_Excerpt provided_
++++++

Low-concentration atropine eye drops beneficial in reducing myopia in children
A recent study by investigators from the Chinese University of Hong Kong (CUHK) showed that low-concentration atropine eye drops could reduce myopia progression in school children by up to nearly 70 percent.
The randomized, placebo-controlled, double-masked LAMP (Low-Concentration Atropine for Myopia Progression) Study recruited a total of 438 children with myopia (at least −1.0 diopter [D]) or astigmatism (−2.5 D or less) aged 4−12 years. The children were randomly assigned in a 1:1:1:1 ratio to receive 0.05 percent, 0.025 percent, and 0.01 percent atropine or placebo eye drops. [Ophthalmology 2019;126:113-124]
Results from the study showed lower mean spherical equivalent (SE) changes in patients who received 0.05 percent, 0.025 percent, and 0.01 percent atropine eye drops vs placebo (−0.27 ± 0.61 D, −0.46 ± 0.45 D, −0.59 ± 0.61 D vs −0.81 ± 0.53 D; p<0.001) after 1 year follow-up. These values translated to 67 percent, 43 percent, and 27 percent reduction in SE progression with 0.05 percent, 0.025 percent, and 0.01 percent atropine eye drops, respectively.
Patients who received 0.05 percent, 0.025 percent, and 0.01 percent atropine eye drops also experienced 51 percent, 29 percent, and 12 percent reduction in axial length elongation, respectively.
“Apart from the benefits obtained from reduction of myopia progression, atropine eye drops in all three concentrations were well tolerated by the children in terms of pupil dilatation, accommodation loss, near vision, and best corrected distant vision. There were also no reported treatment-related adverse events,” the investigators of the study reported.

++++++

_Record set_
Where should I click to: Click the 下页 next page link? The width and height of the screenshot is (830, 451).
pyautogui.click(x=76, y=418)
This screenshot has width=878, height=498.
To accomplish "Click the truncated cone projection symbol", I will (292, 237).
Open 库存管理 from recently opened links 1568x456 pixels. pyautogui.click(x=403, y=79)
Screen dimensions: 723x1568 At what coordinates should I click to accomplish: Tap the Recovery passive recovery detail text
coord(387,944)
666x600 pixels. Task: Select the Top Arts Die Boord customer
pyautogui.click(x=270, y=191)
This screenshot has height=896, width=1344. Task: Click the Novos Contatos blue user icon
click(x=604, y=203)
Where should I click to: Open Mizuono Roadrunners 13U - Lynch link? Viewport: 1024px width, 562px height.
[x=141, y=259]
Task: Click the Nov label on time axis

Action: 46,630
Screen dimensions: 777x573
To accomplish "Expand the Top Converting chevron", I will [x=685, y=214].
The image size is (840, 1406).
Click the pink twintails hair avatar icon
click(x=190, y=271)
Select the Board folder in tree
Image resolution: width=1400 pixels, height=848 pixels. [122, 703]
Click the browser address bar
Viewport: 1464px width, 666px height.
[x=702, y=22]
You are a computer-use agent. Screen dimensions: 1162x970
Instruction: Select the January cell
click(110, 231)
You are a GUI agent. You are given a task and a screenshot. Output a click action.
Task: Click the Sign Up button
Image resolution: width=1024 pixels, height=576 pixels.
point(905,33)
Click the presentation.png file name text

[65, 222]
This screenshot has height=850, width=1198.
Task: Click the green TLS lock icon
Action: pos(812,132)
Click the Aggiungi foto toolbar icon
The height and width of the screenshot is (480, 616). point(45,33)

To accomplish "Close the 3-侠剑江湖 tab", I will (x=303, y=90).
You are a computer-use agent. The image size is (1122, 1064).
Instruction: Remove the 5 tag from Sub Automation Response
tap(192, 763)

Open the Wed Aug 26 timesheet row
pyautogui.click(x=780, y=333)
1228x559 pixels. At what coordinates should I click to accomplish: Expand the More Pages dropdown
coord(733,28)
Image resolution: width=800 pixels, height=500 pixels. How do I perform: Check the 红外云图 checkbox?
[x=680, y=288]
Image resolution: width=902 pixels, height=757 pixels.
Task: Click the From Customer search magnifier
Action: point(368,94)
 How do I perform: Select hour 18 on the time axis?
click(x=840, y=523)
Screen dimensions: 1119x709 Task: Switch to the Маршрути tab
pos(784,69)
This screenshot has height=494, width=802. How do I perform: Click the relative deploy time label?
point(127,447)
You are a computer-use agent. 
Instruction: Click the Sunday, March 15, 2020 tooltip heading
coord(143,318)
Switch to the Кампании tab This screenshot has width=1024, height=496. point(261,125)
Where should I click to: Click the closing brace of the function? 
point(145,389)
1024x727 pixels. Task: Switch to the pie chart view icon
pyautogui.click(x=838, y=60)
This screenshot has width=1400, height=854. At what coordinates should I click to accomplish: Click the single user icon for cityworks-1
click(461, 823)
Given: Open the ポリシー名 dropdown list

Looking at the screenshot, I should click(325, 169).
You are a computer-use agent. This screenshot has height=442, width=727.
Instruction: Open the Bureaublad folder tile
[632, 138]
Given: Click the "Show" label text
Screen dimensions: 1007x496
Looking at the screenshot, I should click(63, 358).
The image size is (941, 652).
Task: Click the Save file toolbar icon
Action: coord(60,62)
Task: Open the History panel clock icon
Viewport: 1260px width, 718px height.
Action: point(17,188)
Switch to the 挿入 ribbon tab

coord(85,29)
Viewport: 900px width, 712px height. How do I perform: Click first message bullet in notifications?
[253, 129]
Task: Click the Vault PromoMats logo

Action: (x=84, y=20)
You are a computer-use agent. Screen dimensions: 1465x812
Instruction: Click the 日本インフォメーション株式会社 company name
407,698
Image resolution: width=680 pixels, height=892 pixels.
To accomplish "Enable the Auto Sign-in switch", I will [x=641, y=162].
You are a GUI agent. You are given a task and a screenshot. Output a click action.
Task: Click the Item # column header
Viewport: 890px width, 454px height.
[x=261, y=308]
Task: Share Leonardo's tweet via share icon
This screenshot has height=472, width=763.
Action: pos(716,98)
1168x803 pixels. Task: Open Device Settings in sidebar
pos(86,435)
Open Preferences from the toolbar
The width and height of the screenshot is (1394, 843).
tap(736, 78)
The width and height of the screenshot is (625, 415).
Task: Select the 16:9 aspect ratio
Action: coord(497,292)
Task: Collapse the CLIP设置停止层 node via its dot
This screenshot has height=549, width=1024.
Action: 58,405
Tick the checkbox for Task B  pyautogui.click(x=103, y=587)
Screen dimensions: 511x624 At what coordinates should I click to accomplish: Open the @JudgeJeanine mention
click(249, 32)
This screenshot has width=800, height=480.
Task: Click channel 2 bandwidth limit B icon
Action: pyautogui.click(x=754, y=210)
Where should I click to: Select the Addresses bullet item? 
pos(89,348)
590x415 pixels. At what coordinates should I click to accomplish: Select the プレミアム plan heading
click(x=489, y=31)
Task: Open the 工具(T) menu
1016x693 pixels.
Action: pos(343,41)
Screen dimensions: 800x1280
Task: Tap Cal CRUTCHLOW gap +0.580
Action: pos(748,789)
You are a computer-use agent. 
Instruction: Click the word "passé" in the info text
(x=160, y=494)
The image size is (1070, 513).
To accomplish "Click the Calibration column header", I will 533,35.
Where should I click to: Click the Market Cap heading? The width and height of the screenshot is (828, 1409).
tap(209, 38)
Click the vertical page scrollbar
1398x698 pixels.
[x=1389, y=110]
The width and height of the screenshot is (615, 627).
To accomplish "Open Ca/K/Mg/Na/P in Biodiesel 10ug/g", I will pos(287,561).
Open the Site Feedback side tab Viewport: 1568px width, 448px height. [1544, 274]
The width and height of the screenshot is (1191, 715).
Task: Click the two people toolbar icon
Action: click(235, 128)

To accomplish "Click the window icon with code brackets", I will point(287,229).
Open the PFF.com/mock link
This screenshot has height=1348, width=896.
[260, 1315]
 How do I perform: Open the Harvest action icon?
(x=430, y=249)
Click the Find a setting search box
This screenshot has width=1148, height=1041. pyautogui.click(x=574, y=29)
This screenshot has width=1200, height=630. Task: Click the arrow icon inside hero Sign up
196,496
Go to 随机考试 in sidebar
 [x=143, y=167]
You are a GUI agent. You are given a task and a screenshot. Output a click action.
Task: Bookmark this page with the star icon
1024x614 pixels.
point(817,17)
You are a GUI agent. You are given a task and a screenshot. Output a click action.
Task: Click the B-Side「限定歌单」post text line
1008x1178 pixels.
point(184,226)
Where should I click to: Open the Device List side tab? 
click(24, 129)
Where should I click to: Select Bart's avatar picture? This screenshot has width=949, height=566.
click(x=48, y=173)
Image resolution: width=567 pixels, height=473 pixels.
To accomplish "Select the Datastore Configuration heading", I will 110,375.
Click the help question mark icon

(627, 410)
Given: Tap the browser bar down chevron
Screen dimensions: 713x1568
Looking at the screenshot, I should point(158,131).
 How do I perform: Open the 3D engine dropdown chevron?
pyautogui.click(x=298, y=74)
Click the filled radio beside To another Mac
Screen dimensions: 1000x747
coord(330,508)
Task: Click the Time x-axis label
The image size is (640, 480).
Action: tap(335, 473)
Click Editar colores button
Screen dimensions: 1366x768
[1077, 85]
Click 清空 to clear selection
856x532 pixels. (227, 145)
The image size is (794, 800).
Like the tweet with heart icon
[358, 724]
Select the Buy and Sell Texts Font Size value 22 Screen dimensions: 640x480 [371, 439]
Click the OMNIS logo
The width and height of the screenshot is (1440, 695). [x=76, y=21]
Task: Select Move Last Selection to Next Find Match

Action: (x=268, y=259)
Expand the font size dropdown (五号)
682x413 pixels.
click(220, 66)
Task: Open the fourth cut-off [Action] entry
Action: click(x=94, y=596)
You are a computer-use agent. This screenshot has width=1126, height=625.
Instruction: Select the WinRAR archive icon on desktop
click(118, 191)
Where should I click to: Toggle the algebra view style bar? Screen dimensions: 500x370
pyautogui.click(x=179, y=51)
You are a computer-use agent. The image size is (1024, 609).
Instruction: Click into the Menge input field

++++++

_Required work_
A) In the article on low-concentration atropine eye drops, what do the 67, 43, and 27 percent reductions in SE progression come from? Answer in one to three sentences.
B) Translate this sentence from the article on low-concentration atropine eye drops into Spanish: "Patients who received 0.05 percent, 0.025 percent, and 0.01 percent atropine eye drops also experienced 51 percent, 29 percent, and 12 percent reduction in axial length elongation, respectively."
C) Write the text that follows the last paragraph of the article on low-concentration atropine eye drops for myopia in children.

_Task-by-task answers_
A) They come from the lower mean spherical equivalent changes seen after 1 year with the 0.05, 0.025, and 0.01 percent atropine drops. Each of those changes was compared with the placebo group's change of −0.81 ± 0.53 D.

B) Los pacientes que recibieron gotas oftálmicas de atropina al 0,05 por ciento, al 0,025 por ciento y al 0,01 por ciento también experimentaron una reducción del 51 por ciento, del 29 por ciento y del 12 por ciento en la elongación de la longitud axial, respectivamente.

C)
Furthermore, symptoms of photophobia were reduced over time in 1 year (p=0.27) among the participants. Participants who received low-concentration atropine eye drops also did not require progressive lens spectacles (p=0.86). Moreover, mean intraocular pressure (p=0.54) and occurrence of allergic conjunctivitis were similar among all treatment groups (p=0.57).
“One main concern that deters the use of traditional atropine eye drops is pupil dilatation leading to photophobia, and loss of focusing resulting in blurry near vision. Our study showed that optimal low-concentration atropine eye drops would provide the best balance between efficacy and safety,” said principal investigator Dr Jason CS Yam from the Department of Ophthalmology and Visual Sciences, CUHK.
The team of investigators will launch the LAMP 2 study to further investigate the efficacy and safety of atropine eye drops in the long run, as well as their roles in preventing the onset of myopia.
“Hong Kong is one of the places with the highest prevalence of myopia worldwide. A screening programme conducted by CUHK’s Department of Ophthalmology between 2015 and 2017 revealed that the prevalence of myopia among children 6−8 years of age was 10−40 percent and increased with age,” said investigator Dr Simon TC Ko from the Department of Ophthalmology and Visual Sciences, CUHK.